RECORDS SUPPLIED
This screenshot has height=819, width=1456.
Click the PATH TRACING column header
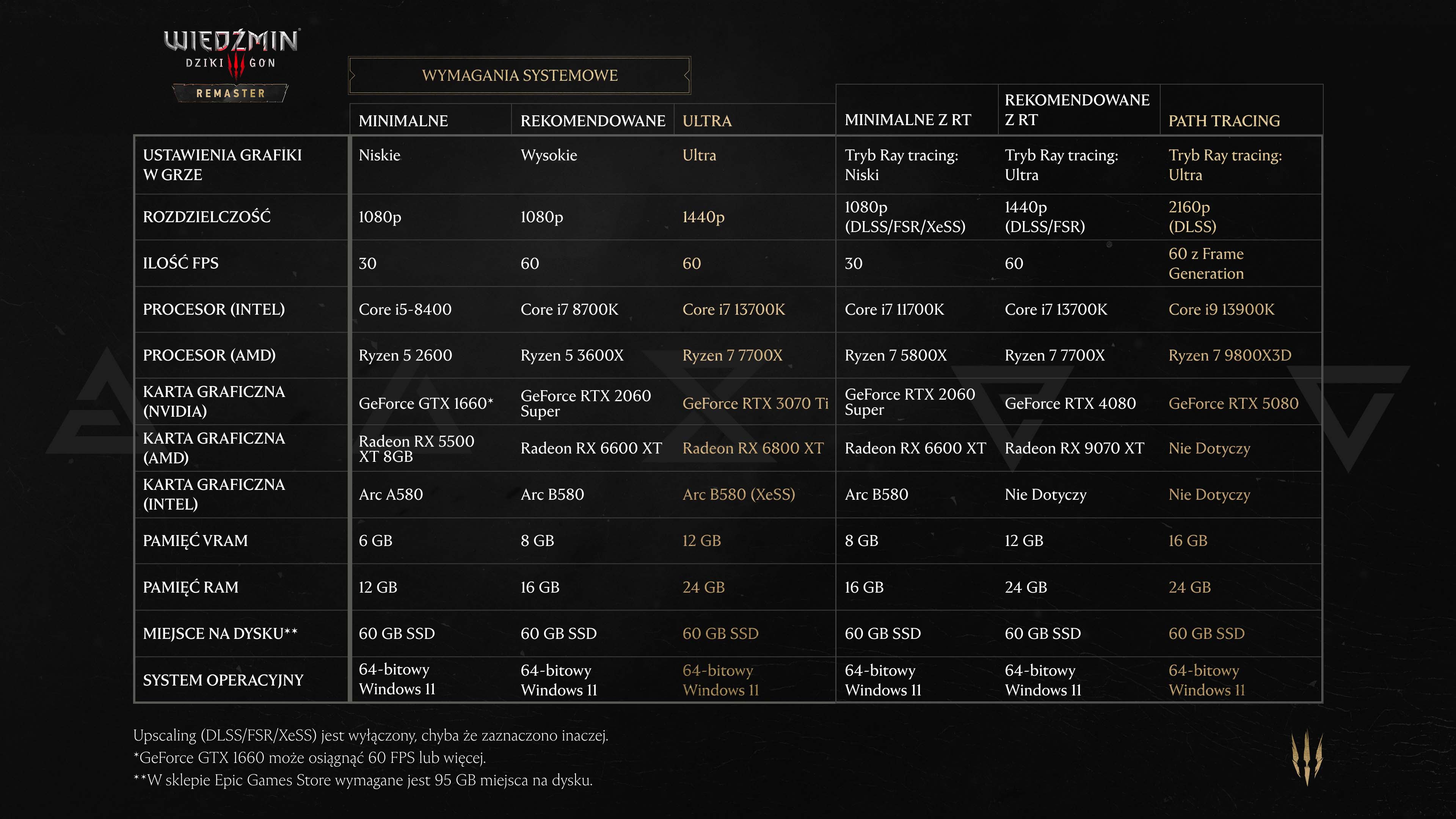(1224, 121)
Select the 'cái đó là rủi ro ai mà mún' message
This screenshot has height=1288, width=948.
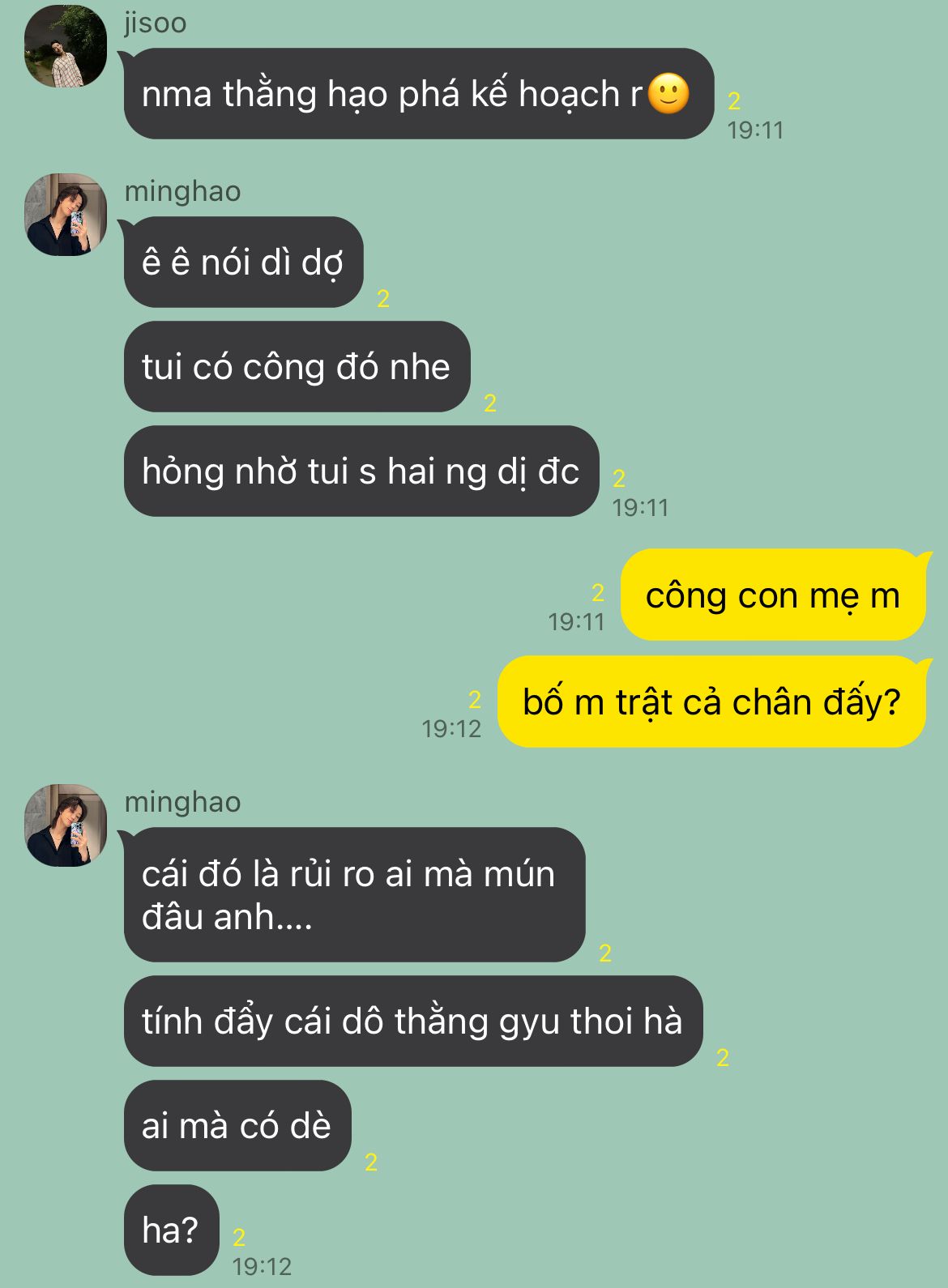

WHAT NEEDS TO BE DONE
The entries are to be reproduced exactly, excluding any pictures they contain.

WRITTEN SOLUTION
This screenshot has height=819, width=1456.
Click the PATH TRACING column header
(1224, 121)
Select the 'cái đó là rủi ro ai mà mún' message
This screenshot has height=1288, width=948.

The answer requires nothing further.